- REQUIRED WORK
1) In the forum thread about identifying a bike, where did the original poster get the bike?
2) Carry on the forum thread about identifying a bike, starting right after its last line.

# What is this bike?



## schwinnman67 (Nov 7, 2021)

I won this in a raffle at the Old Bikes Club swap meet and trying to figure out what it was. 
I'm sure it was a midweight (has 26x2.125 tire on it and they rub the fender braces) and
is most likely 60's. 

Any ideas???


----------



## Archie Sturmer (Nov 7, 2021)

AMF based on the forward-facing rear fork ends and stars chain ring sprocket.


----------



## ogre (Nov 7, 2021)

Awesome sprocket!


----------



## Oilit (Nov 7, 2021)

I'm with @Archie Sturmer, it's AMF and I think "K" is 1960.


----------



## phantom (Nov 7, 2021)

I would say AMF as well from the sprocket. I also believe the front fender is mounted backwards.


----------



## Adamtinkerer (Nov 13, 2021)

Yes, K = 1960.


----------



## razinhellcustomz (Nov 13, 2021)

Archie Sturmer said:


> AMF based on the forward-facing rear fork ends and stars chain ring sprocket.





schwinnman67 said:


> I won this in a raffle at the Old Bikes Club swap meet and trying to figure out what it was.

Word and item position data

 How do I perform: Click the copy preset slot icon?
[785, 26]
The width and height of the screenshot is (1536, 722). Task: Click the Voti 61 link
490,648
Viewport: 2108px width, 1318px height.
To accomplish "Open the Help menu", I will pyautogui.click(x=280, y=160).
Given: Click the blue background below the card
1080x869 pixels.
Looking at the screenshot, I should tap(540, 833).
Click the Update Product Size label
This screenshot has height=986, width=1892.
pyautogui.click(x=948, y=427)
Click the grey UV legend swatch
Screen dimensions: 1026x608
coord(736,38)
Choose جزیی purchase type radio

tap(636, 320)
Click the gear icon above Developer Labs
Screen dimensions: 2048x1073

- RESULTS FOR THE EXERCISE
1) The poster won it in a raffle at the Old Bikes Club swap meet.

2)
> I'm sure it was a midweight (has 26x2.125 tire on it and they rub the fender braces) and
> is most likely 60's.
> 
> ...



Cool old Roadmaster.. So what are your plans for this bike? Nice score.. RideOn... Razin..


----------



## schwinnman67 (Nov 15, 2021)

Thanks everyone for the help. 
I'm most likely going to donate it back to the Old Bikes Club in the spring and let them raffle it again.


----------



## razinhellcustomz (Nov 15, 2021)

schwinnman67 said:


> Thanks everyone for the help.
> I'm most likely going to donate it back to the Old Bikes Club in the spring and let them raffle it again.



OKay Crankshaft.. Thanks for sharing... Razin..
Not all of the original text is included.